The attack occurred outside a Buddhist temple in Colombo's commercial district, a high security zone surrounded by rings of military and police check posts.

The area is home to the official residence of the island's President Mahinda Rajapakse, the five-star Hilton and Galadari Hotels and the twin-tower World Trade Centre office complex -- a previous LTTE target.

"Our building shook and there was thick black smoke. We're still shaken up," said office executive Dayan Gunasekera, who works across the road from the bombing site.

Rajapakse said the attack only reinforced his decision in January to pull out of a Norwegian-brokered truce with the Tigers and step up a military offensive against the rebels' mini-state in the island's north.

"Repeated savagery reiterates the need for concerted action by all those who cherish democracy, human rights and the values of civilised society, to eradicate the menace of terrorism," he said.

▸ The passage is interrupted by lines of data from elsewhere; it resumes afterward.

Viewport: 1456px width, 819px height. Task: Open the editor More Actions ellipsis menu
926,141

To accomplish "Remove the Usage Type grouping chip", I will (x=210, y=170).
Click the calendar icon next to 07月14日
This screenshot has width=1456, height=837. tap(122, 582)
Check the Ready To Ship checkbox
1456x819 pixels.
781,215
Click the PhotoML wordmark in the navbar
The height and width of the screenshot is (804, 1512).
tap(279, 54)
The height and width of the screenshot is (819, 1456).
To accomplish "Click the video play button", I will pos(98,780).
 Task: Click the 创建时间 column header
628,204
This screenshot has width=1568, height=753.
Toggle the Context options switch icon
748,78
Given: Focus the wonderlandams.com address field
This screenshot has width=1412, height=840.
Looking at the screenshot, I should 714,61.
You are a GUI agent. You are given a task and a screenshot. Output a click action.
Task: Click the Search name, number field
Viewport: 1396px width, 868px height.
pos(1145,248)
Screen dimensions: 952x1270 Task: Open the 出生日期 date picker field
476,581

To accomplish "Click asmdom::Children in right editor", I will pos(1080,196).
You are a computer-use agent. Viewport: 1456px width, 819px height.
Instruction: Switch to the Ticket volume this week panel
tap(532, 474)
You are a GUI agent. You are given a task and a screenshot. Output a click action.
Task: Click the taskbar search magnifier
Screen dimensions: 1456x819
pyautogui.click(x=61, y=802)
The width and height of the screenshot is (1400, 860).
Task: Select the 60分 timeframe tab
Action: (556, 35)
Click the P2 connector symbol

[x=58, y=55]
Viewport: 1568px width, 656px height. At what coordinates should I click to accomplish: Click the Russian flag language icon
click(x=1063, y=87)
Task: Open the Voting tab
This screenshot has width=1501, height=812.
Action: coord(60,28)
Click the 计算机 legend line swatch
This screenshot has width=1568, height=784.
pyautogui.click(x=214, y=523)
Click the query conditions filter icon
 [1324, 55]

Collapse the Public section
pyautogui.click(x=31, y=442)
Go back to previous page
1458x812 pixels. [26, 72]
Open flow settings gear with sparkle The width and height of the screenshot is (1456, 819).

Rajapakse's government was due later Friday to swear in the winners of last weekend's key council elections in the island's east, which were won by the president's ruling coalition and an allied party made up of LTTE defectors.

The government heralded the polls as a sign it has established firm control over the multi-ethnic east, which before heavy fighting last year was home to several Tiger enclaves.

The LTTE did not immediately confirm or deny it carried out the bombing. But the pro-rebel TamilNet.com website said the attack targeted police travelling to provide security for the swearing-in ceremony.

The leader of the Tamil Tiger breakaway group was sworn in as the east's new chief minister late Friday, the government said.

Elsewhere, at least 37 rebels and two security force personnel were killed during two days fighting in the island's tense north that ended Friday, the ministry said.

Since January, government troops have killed at least 3,700 guerrillas while 276 soldiers have died in combat during the same period, according to ministry figures.

Casualty figures cannot be independently verified as Colombo bars journalists and rights groups from travelling to embattled areas.

Colombo has poured a record 1.5 billion dollars into the war effort this year, hoping for a quick end to a conflict that has left tens of thousands dead since 1972.

The rebels are fighting to carve out a separate Tamil homeland in the north and east of the ethnic Sinhalese-majority island, and frequently deploy what they call "Black Tigers" -- members of a unit trained for suicide missions.

Friday's bombing was the third major Tamil Tiger attack in just a week.

On the eve of the May 10 provincial elections, a bomb ripped through a crowded cafe in the eastern town of Ampara, killing 12 people and wounding at least 36.

Hours before polling started, an LTTE suicide diver also sank a navy cargo ship docked at the eastern port of Trincomalee.